SCREENING: SHADOW PLAY
Holy Mountain
Directed by Alejandro Jodorowsky
Thursday, February 21, 2013, 7:30 PM
EMPAC Theater
Rensselaer Polytechnic Institute, Troy, NY
$6


 
Jodorowsky's Holy Mountain sparked a riot at its premiere at the Cannes Film Festival in 1973 and has been the source of controversy ever since. The film creates an uncompromising vision of the rituals and power of religion and Western desires for Eastern spirituality through beautiful, fantastic, and visceral images. Inspired by St. John of the Cross' Ascent of Mount Carmel and René Daumal's Mount Analogue, it depicts a group of individuals on a quest for enlightenment and immortality through a journey to a holy mountain that is said to unite heaven and earth.
 
A catalytic figure within cinema, Alejandro Jodorowsky is a Chilean-French filmmaker, playwright, actor, and author. After entering the theater at an early age, Jodorowsky eventually enrolled at the University of Chile, where he developed an interest in puppetry, poetry, and mime. His first film, Fando Y Lis provoked a riot in Mexico at its debut at the 1968 Acapulco Film Festival. In 1971, the cult classic El Topo followed. Holy Mountain premiered at the Cannes Film Festival in 1973 and today is still considered his most daring film.

 
Shadow Play is a series of films that tread nimbly between reality and illusion, acknowledging the artificial nature of cinema. Referencing the tradition of shadow puppetry, the origins of cinema in phantasmagoria, and Plato's "Allegory of the Cave," each film draws on the metaphors of light as reality and shadow as artifice.
 
In Plato's The Republic, the allegory of the cave illustrates the difference between truth and illusion.
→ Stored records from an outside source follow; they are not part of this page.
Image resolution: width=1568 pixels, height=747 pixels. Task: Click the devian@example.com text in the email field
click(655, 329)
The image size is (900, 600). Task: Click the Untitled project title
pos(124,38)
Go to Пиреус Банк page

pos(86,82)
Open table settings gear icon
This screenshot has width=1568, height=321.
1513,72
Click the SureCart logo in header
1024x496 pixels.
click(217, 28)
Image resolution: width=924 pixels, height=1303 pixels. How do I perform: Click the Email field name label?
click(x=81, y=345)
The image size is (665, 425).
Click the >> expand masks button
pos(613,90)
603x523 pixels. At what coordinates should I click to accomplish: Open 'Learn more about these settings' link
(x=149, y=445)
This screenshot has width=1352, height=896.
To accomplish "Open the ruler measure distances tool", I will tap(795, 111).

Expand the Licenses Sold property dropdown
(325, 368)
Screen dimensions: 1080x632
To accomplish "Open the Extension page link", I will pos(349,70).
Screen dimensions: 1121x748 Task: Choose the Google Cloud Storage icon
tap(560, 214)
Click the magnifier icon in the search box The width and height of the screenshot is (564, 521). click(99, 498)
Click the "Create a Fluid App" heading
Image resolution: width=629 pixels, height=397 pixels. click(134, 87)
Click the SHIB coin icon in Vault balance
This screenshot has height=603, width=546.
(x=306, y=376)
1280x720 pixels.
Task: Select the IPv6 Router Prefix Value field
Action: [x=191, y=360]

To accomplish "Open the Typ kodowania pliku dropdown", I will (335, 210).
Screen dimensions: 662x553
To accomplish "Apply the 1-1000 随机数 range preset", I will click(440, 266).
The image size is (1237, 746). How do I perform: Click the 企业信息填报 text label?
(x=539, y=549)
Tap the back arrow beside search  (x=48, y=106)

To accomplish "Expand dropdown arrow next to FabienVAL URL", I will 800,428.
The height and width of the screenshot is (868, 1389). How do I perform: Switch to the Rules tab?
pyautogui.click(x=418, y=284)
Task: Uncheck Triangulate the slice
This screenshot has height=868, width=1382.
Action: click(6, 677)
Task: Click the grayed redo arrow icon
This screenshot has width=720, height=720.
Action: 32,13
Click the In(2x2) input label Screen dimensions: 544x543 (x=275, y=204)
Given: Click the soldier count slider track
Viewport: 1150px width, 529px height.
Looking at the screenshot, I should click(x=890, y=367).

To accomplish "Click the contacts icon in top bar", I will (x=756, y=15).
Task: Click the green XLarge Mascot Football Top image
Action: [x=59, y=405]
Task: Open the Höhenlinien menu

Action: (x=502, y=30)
Many writers have noted that "Allegory of the Cave" (written c. 360 BCE) bears great resemblance to the contemporary movie theater.
 
Tickets for this film are $6.
 
Evelyn's Café will open at 6:30 PM with a full menu of meals, snacks, and beverages as well as a selection of wines. Parking is available in the Rensselaer parking lot on College Avenue.
 
More information can be found on the EMPAC website: empac.rpi.edu. Questions? Call the EMPAC Box Office: 518.276.3921.

EMPAC 2012-2013 presentations, residencies, and commissions are made possible by continuous support from the Jaffe Fund for Experimental Media and Performing Arts. Additional project support by the National Endowment for the Arts; the National Dance Project of the New England Foundation for the Arts with lead funding from the Doris Duke Charitable Foundation and the Andrew W. Mellon Foundation; the New York State Council for the Arts; Mid Atlantic Arts Foundation with support from the National Endowment for the Arts; Arts Council Norway, Fond for Lyd og Bilde, and Fond for Utøvende Kunstner.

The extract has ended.